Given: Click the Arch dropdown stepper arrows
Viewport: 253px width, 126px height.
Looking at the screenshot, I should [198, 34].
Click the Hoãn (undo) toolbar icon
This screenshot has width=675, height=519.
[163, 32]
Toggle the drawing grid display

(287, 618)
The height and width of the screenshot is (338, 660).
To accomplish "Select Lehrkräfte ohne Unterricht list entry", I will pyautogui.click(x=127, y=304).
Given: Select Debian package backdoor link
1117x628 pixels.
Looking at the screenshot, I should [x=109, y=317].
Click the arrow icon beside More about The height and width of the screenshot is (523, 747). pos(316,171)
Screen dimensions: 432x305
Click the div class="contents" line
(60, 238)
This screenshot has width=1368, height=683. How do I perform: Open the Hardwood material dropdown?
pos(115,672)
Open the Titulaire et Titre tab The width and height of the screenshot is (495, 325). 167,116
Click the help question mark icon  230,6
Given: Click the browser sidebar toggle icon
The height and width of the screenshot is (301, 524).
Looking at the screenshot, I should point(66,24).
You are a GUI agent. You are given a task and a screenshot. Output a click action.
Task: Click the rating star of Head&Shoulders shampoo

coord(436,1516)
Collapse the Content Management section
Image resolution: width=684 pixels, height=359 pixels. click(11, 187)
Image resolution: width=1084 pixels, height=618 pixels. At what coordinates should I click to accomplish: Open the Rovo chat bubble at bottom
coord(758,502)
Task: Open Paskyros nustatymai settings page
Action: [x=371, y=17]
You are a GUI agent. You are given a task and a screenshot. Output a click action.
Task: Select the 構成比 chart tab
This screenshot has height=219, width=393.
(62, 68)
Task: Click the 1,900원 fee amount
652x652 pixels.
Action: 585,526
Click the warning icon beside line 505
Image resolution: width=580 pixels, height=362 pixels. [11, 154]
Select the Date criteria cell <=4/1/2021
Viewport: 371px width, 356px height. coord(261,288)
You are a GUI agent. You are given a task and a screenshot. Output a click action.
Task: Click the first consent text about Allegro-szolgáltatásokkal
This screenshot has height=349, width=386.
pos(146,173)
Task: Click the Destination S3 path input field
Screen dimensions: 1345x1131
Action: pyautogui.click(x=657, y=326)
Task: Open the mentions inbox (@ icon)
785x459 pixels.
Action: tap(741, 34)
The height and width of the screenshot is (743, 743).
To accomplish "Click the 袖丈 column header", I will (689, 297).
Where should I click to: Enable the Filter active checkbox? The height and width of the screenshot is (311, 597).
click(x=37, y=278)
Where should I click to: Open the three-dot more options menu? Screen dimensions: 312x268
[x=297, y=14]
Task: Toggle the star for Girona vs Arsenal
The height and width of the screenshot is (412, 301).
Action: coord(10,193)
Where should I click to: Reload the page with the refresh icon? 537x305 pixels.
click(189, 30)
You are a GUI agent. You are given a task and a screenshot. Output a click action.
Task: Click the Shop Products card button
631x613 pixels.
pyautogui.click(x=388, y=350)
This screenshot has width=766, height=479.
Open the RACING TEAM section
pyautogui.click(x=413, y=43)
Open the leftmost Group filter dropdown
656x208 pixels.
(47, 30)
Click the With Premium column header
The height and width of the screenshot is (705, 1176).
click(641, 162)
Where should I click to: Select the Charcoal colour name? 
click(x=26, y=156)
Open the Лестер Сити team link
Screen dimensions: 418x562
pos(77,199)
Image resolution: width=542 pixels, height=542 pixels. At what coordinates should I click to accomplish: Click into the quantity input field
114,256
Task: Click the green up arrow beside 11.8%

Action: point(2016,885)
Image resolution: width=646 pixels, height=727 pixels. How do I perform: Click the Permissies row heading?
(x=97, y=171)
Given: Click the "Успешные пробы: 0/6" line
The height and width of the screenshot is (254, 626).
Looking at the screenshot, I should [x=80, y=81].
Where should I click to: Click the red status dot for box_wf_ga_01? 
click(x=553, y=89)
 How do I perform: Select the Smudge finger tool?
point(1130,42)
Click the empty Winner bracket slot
===
Task prompt →
Take the lines from the top of the data through the one that contains "Given: Click the browser sidebar toggle icon" and copy them exactly, leaving out every line after it.

Exercise response →
Given: Click the Arch dropdown stepper arrows
Viewport: 253px width, 126px height.
Looking at the screenshot, I should [198, 34].
Click the Hoãn (undo) toolbar icon
This screenshot has width=675, height=519.
[163, 32]
Toggle the drawing grid display

(287, 618)
The height and width of the screenshot is (338, 660).
To accomplish "Select Lehrkräfte ohne Unterricht list entry", I will pyautogui.click(x=127, y=304).
Given: Select Debian package backdoor link
1117x628 pixels.
Looking at the screenshot, I should [x=109, y=317].
Click the arrow icon beside More about The height and width of the screenshot is (523, 747). pos(316,171)
Screen dimensions: 432x305
Click the div class="contents" line
(60, 238)
This screenshot has width=1368, height=683. How do I perform: Open the Hardwood material dropdown?
pos(115,672)
Open the Titulaire et Titre tab The width and height of the screenshot is (495, 325). 167,116
Click the help question mark icon  230,6
Given: Click the browser sidebar toggle icon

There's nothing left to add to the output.